YACC

This section will build a simple yacc file utilizing a slightly modified old faithful grammar. The only changes have been to allow multiple lines to be entered between the START and END keywords and the assigning of variables. The original lex file will also have to be updated to work properly with the grammar. This is the grammar we will use:

program -> START statlist END

START END

statlist ->statlist statement

Statement

Statement ->var EQUALS num

E

E -> E + T_

T_

T_ ->T

T ->T * P

P

P ->( E_ )

num

var

E_ ->E

The first step is to identify each of the tokens as we are going to want the lexical analyzer to return unique identifiers (integers) for each one. The list for the above grammar is var, num, START, END, EQUALS, PLUS, MINUS, MULT, DIVIDE, L_PARENTH, R_PARENTH. Notice that single ASCII characters have been converted to keywords as opposed to the actual character (PLUS instead of “+”).

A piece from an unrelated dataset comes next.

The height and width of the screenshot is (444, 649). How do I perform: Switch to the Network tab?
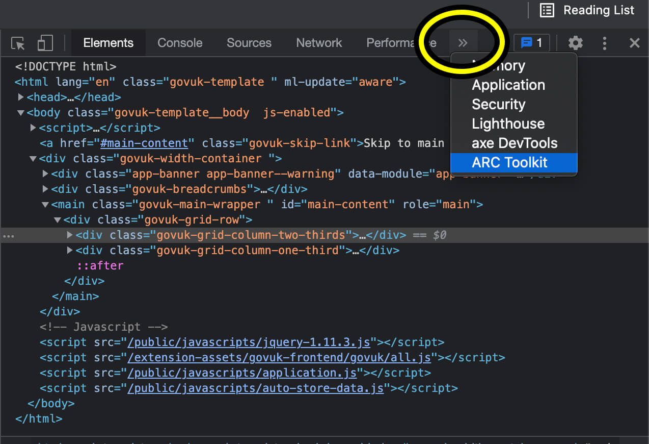point(319,43)
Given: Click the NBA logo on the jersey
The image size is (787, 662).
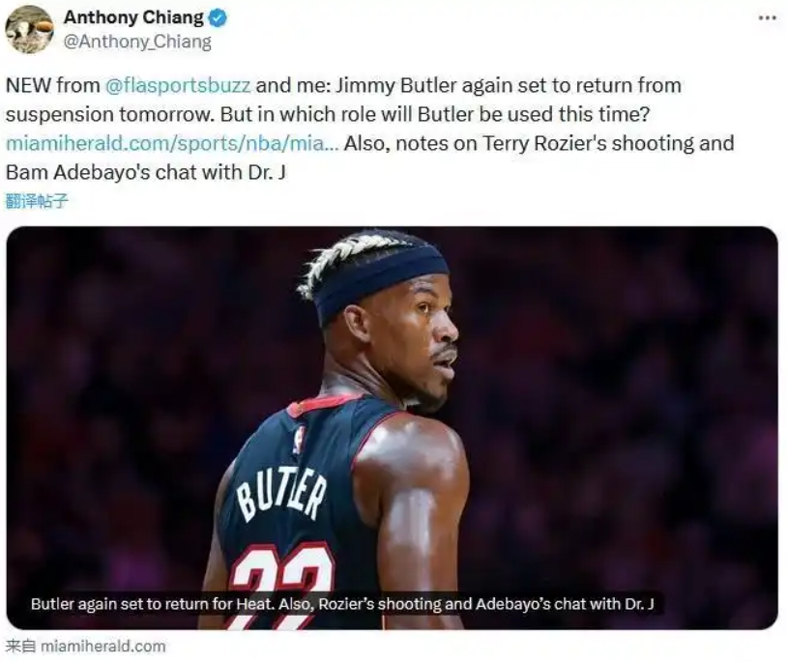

Now that the grammar is known and tokens identified, it is time to build the yacc file. The top of the file starts with the list of tokens (preceded by a ‘%’). Next any c header information that is needed enclosed by %{ … %}. In this case only the standard io library is needed.

%token var, num, START, END, EQUALS, PLUS, MINUS, MULT, DIVIDE, L_PARENTH, R_PARENTH

%{

#include <stdio.h>

%}

This section contains the grammar in a fairly common format. While this was not mentioned explicitly in any of the provided documentation, the grammar will not work if any of the symbols contain a dash (‘-‘). After each reduction and c code contained in curly brackets will be executed. In this case the reduction number is printed out, but it could do just about anything such build/update a symbol table, error checking, or call a subroutine.

%%

program: START statlist END{printf("Reduction 1\n");}

|START END{printf("Reduction 2\n");}

;

statlist:statlist statment {printf("Reduction 3\n");}

|statment{printf("Reduction 4\n");}

;

statment:var EQUALS num{printf("Reduction 5\n");}

|E{printf("Reduction 6\n");}

;

E:E PLUS T_{printf("Reduction 7\n");}

|T_{printf("Reduction 8\n");}

;

T_:T{printf("Reduction 9\n");}

;

T:T MULT P{printf("Reduction 10\n");}

|P{printf("Reduction 11\n");}

;

P:L_PARENTH E_ R_PARENTH{printf("Reduction 12\n");}

|num{printf("Reduction 13\n");}

|var{printf("Reduction 14\n");}

;

E_:E{printf("Reduction 15\n");}

;

%%

This last part contains (2) necessary functions. The first just provides an action when a syntax error is discovered. The main() function simply calls yyparse – the function that does the syntax analysis and call up the lexical scanner whenever it needs a token.

int yyerror(char *s)

{

fprintf(stderr, "***%s error!!\n", s);

return0;

}

int main(void)

{

yyparse();

return0;

}

Now that the grammar file is complete, it needs to be run through yacc to create the c code and a header file. Locate the gram_2.y file in Part2 directory, and type the following:

yacc -d gram_2.y

The header file is important as it will be used by the lex file to recognize and assign unique numbers to tokens. Below is a list of the tokens and assigned id numbers. Notice that all are above 255 – this is to allow actual ASCII characters to be passed instead of creating tokens for each. In this example we will not take advantage of that and will assign tokens for each desired single ASCII character (i.e. – PLUS for ‘+’). This was not actually necessary, and is actually quite a bit more work, but it is easier to follow what is going on.

#define var 257

#define num 258

#define START 259

#define END 260

#define EQUALS 261

#define PLUS 262

#define MULT 263

#define L_PARENTH 264

#define R_PARENTH 265

There are some changes necessary in the original lex file. Basically the main function has to be eliminated, each token has to be uniquely returned, and the header file has to be included.

%{

#include "y.tab.h"

#include <string.h>

char buf[500]; /* buffer for line */

int cur_tok;/* start of next token */

int token_id;

char token_text[64];

int n=1;

int end_reached=0;

%}

Notice in the following code snippet how each character has been broken out individually – this again is not necessary, but makes it very easy to insure the return of a specific token number each time a token is identified. Makes the code easier to read as well. A better, more efficient way to do this would be to recognize any of a set of ASCII characters (like in the part 1 example), and then have some type of switch statement to return the correct token ID.

.

.

.

"("{//found an ascii character

printf("TOKEN - ASCII character ('%s')\n", yytext);

addto_buf();

return L_PARENTH;

}

")"{//found an ascii character

printf("TOKEN - ASCII character ('%s')\n", yytext);

addto_buf();

return R_PARENTH;

}

"=="{//found a multi-ascii character

printf("TOKEN - multi-ASCII character ('%s')\n", yytext);

addto_buf();

return EQUALS;

}

END{//found a keyword

printf("TOKEN - Reserved (%s)\n", yytext);

addto_buf();

return END;

}

START{//found a keyword

printf("TOKEN - Reserved (%s)\n", yytext);

addto_buf();

return START;

}

.

.

.

Now that the lex file is completed, create the parsing source code, generate the executable, and test it by typing the following:

lex lex_2.l

cc lex.yy.c y.tab.c –o parse

./parse < test2.txt